Department of Pharmacology and Chemical Biology

Posttranslational modifications in mitotic regulation and cancer treatment


Control of G2/M transition and mitotic progression during the cell cycle is crucial for DNA damage checkpoint response and maintenance of chromosomal stability. Defects in either G2/M checkpoint or maintenance of chromosomal integrity often results in malignant cellular transformation. Development of cancer therapies through sensitizing G2/M transition or inducing mitotic catastrophe has became an attractive strategy for anti-cancer therapies. We recently identified two new players (ARID1A and USPx) that govern G2/M transition and chromosomal stability. While current deep sequencing analyses have revealed  a clinical connection  between  genetic  mutations  on ARID1A with ovarian and breast cancers, our pathological studies have demonstrated a tight association between aberrant expression

of USPx with breast cancer.
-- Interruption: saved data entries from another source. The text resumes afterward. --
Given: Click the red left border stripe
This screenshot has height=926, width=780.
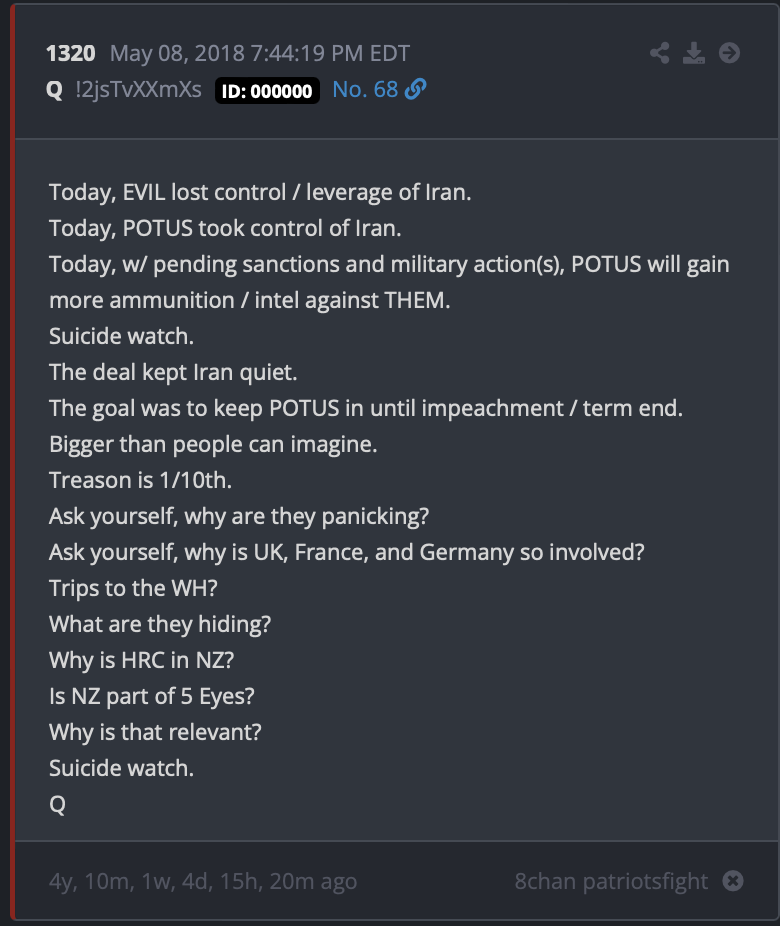Looking at the screenshot, I should click(13, 463).
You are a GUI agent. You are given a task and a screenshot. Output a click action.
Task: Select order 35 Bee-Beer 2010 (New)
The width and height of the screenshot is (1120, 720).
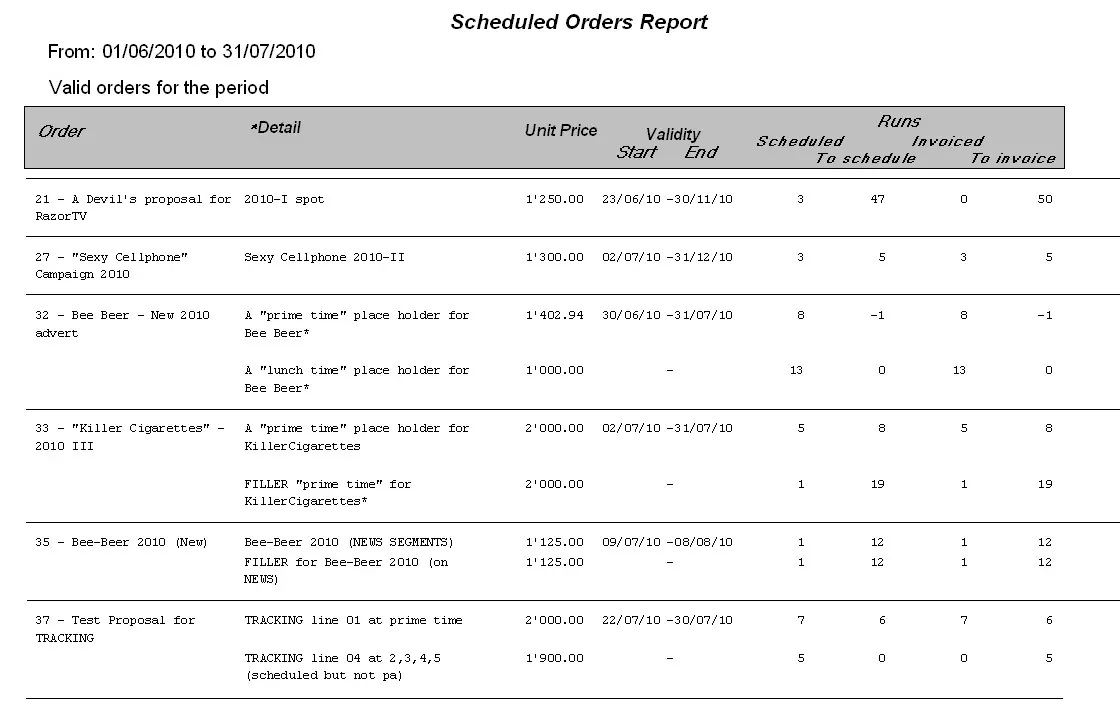click(121, 542)
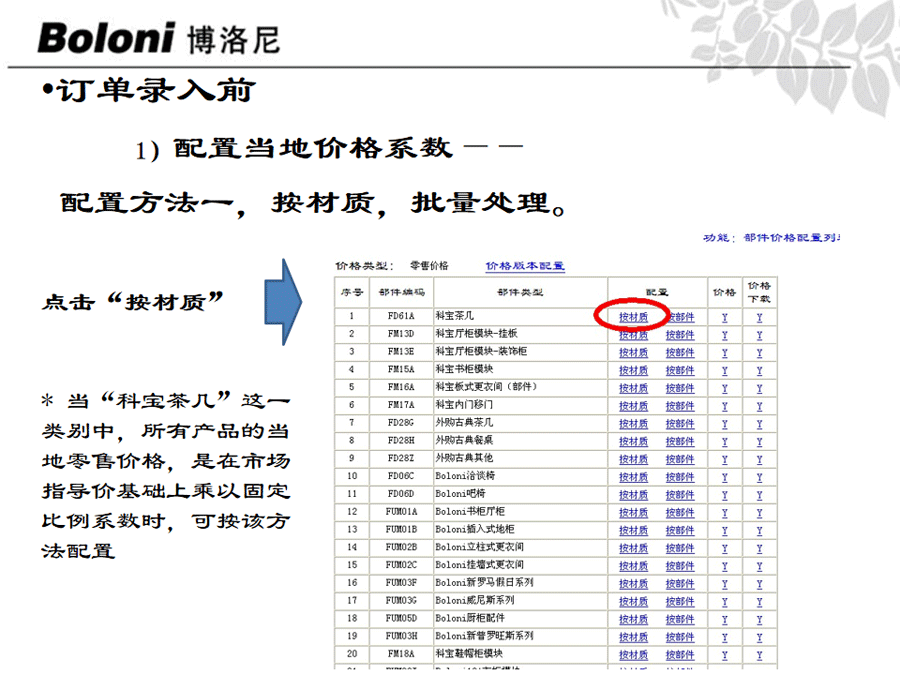Click price Y link for FM13E row
The width and height of the screenshot is (900, 675).
[724, 353]
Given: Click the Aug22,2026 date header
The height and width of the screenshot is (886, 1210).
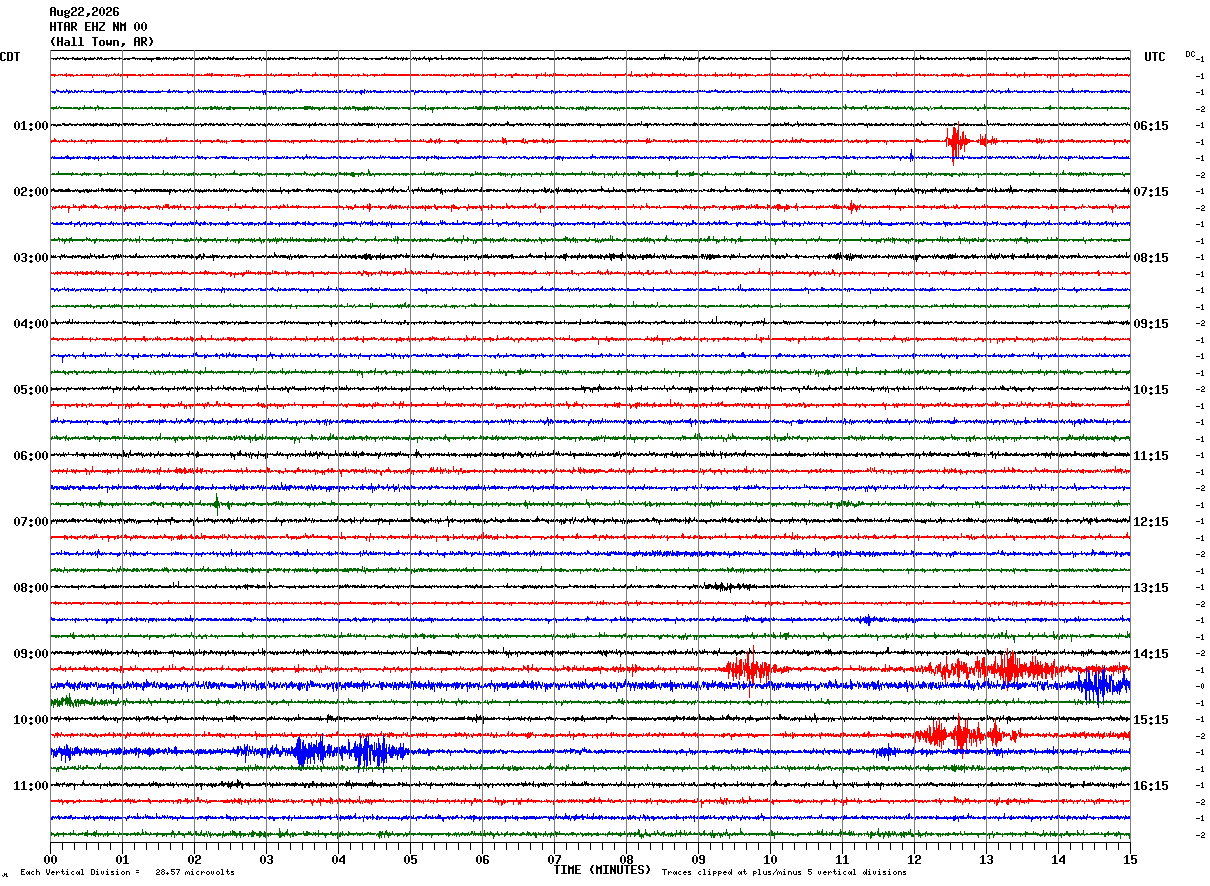Looking at the screenshot, I should coord(84,12).
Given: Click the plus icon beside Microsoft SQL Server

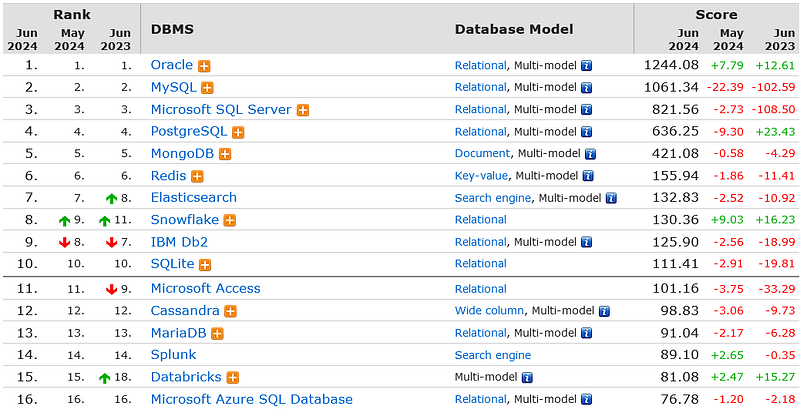Looking at the screenshot, I should [x=303, y=110].
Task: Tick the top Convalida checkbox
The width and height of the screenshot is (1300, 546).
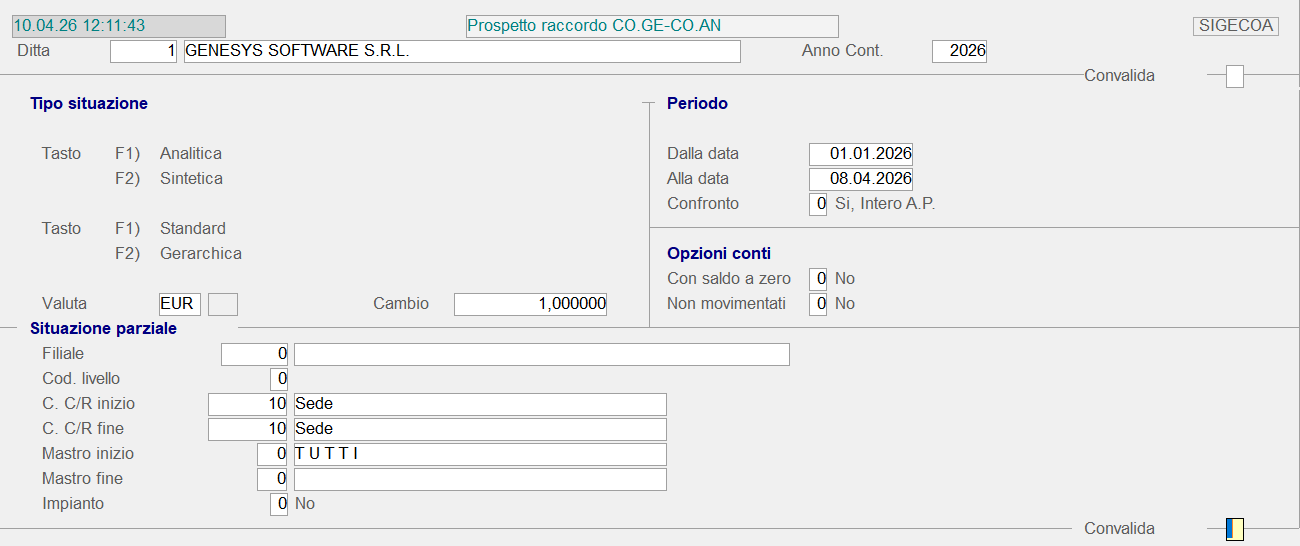Action: [1235, 77]
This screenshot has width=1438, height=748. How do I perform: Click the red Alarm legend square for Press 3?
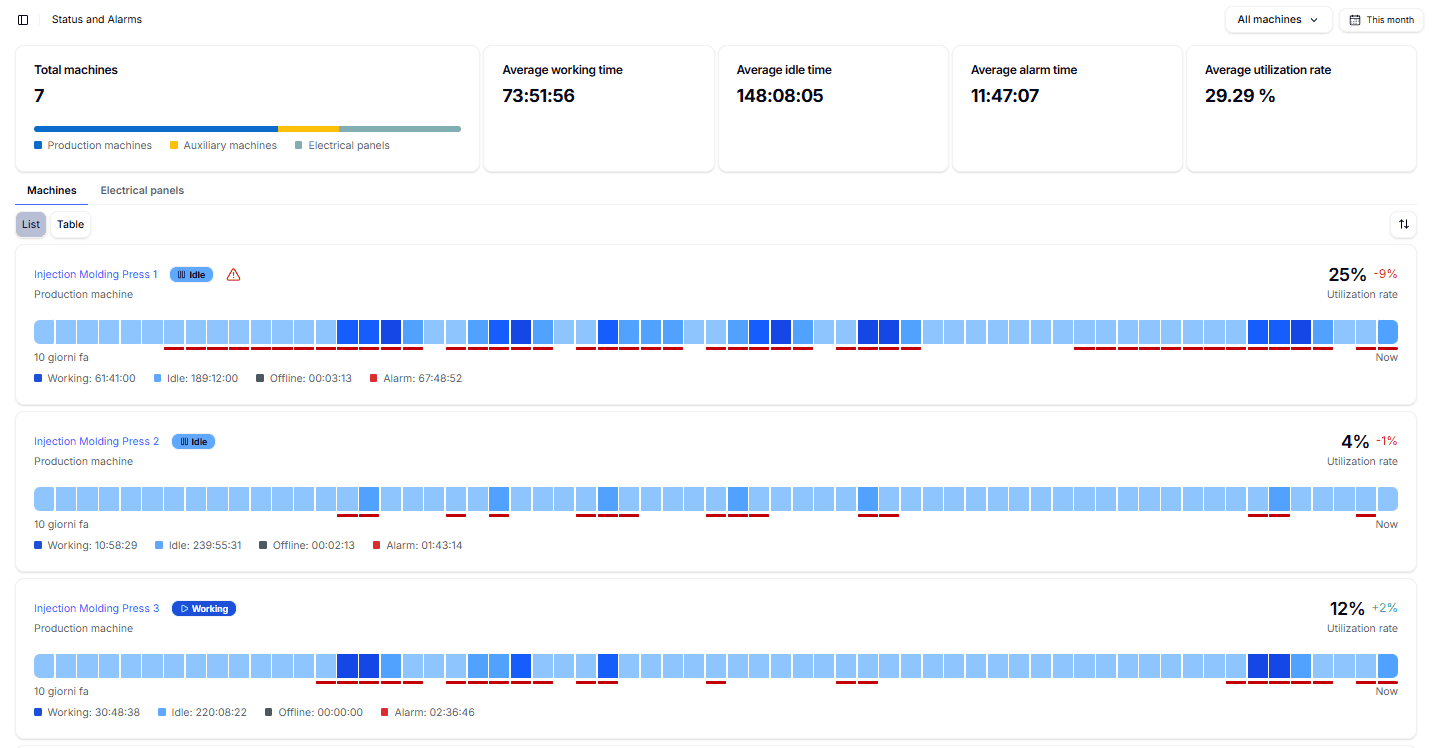coord(384,712)
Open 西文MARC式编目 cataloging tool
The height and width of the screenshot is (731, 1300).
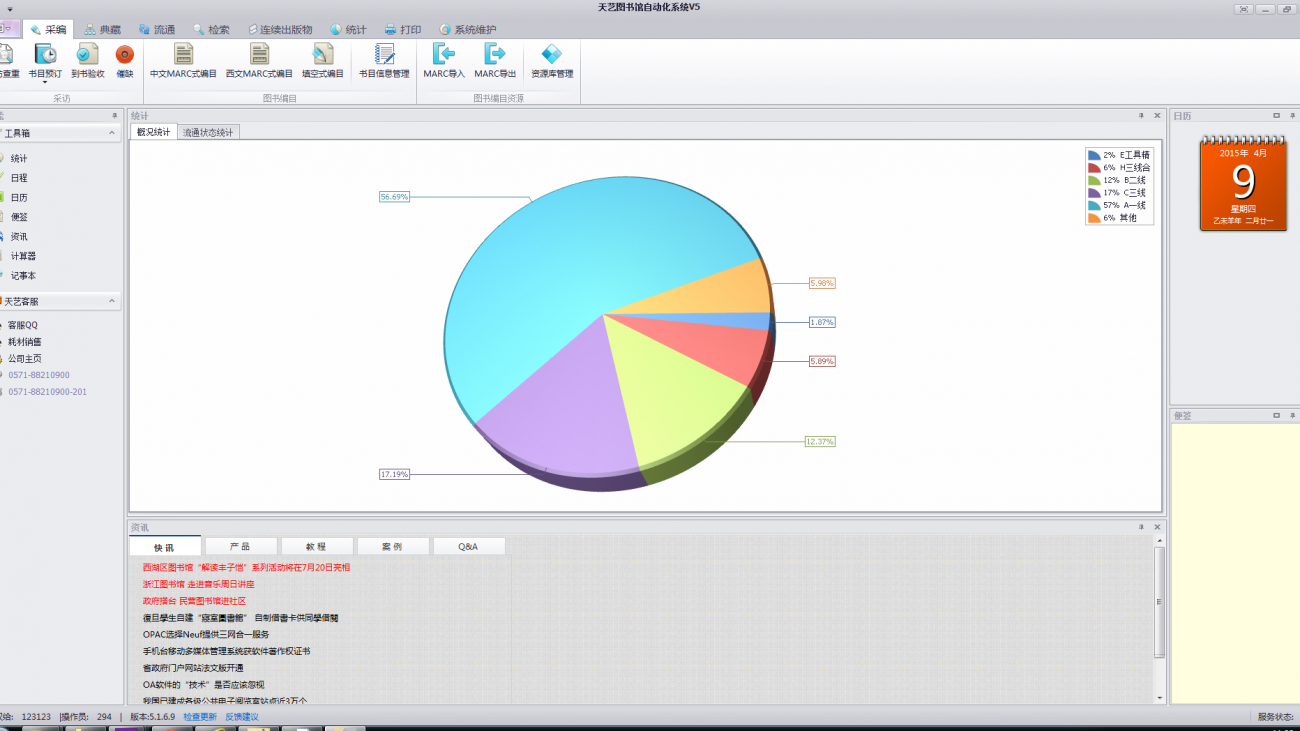(x=259, y=56)
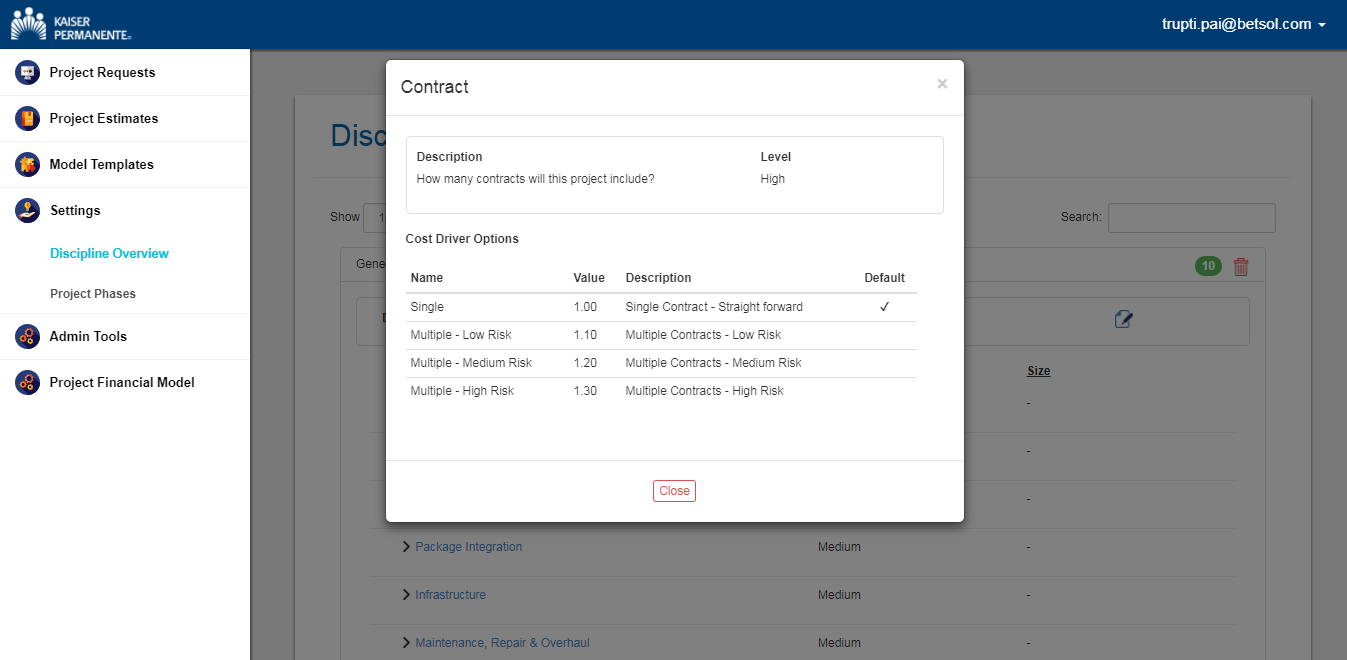The width and height of the screenshot is (1347, 660).
Task: Click the Project Financial Model icon
Action: 27,383

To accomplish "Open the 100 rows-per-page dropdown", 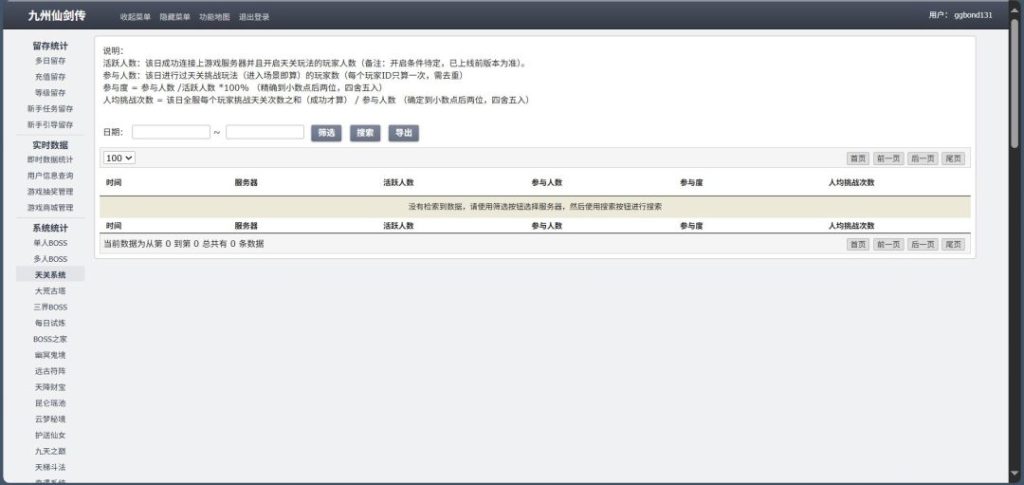I will pyautogui.click(x=119, y=158).
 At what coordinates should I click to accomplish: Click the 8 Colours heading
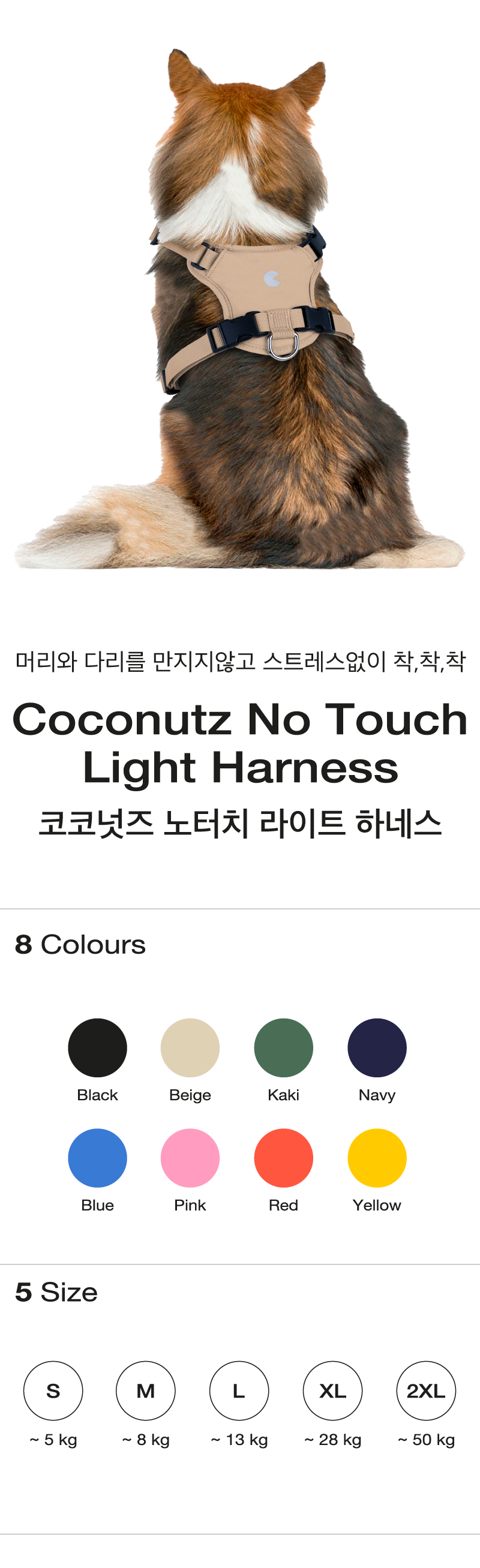pyautogui.click(x=80, y=944)
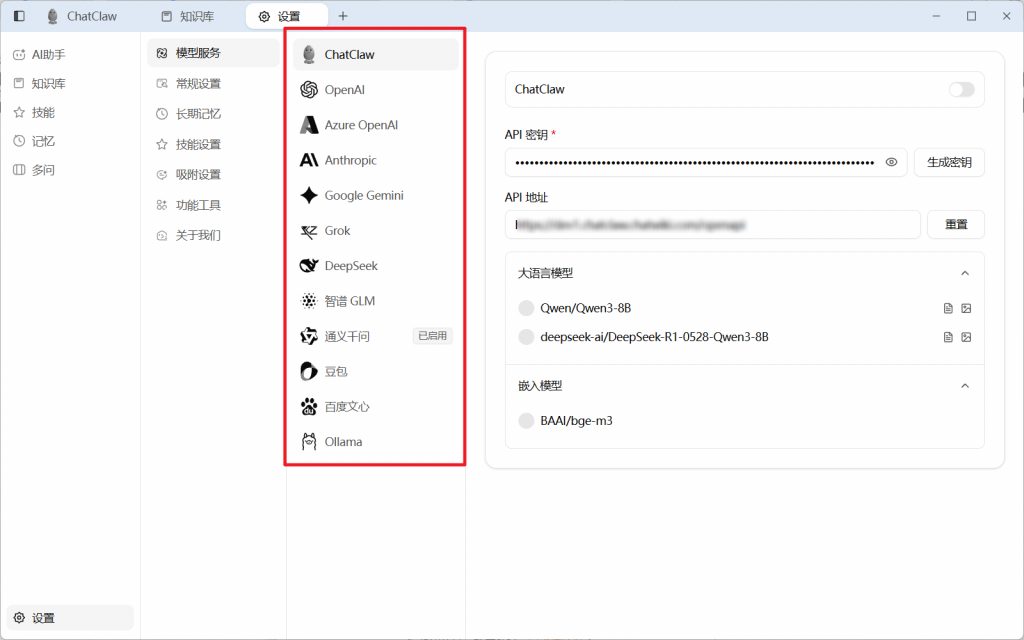Viewport: 1024px width, 640px height.
Task: Click the 重置 button
Action: [955, 225]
We have recently found that both ARID1A and USPx are regulated by phosphorylation, ubiquitylation and sumoylation during cell cycle and identified such regulators upstream of ARID1A or USPx. We are currently studying the molecular mechanism by which ARID1A or USPx is regulated during transition from G2 to mitosis as well as during chromatid segregation and cytokinesis and how impaired regulation of ARID1A or USPx would impact breast carcinogenesis by using a breast cancer animal model. In addition, we are now developing chemical modulators of ARID1A or USPx that could sensitize cells to Taxol and other anti-mitotic drugs as part of a breast cancer treatment.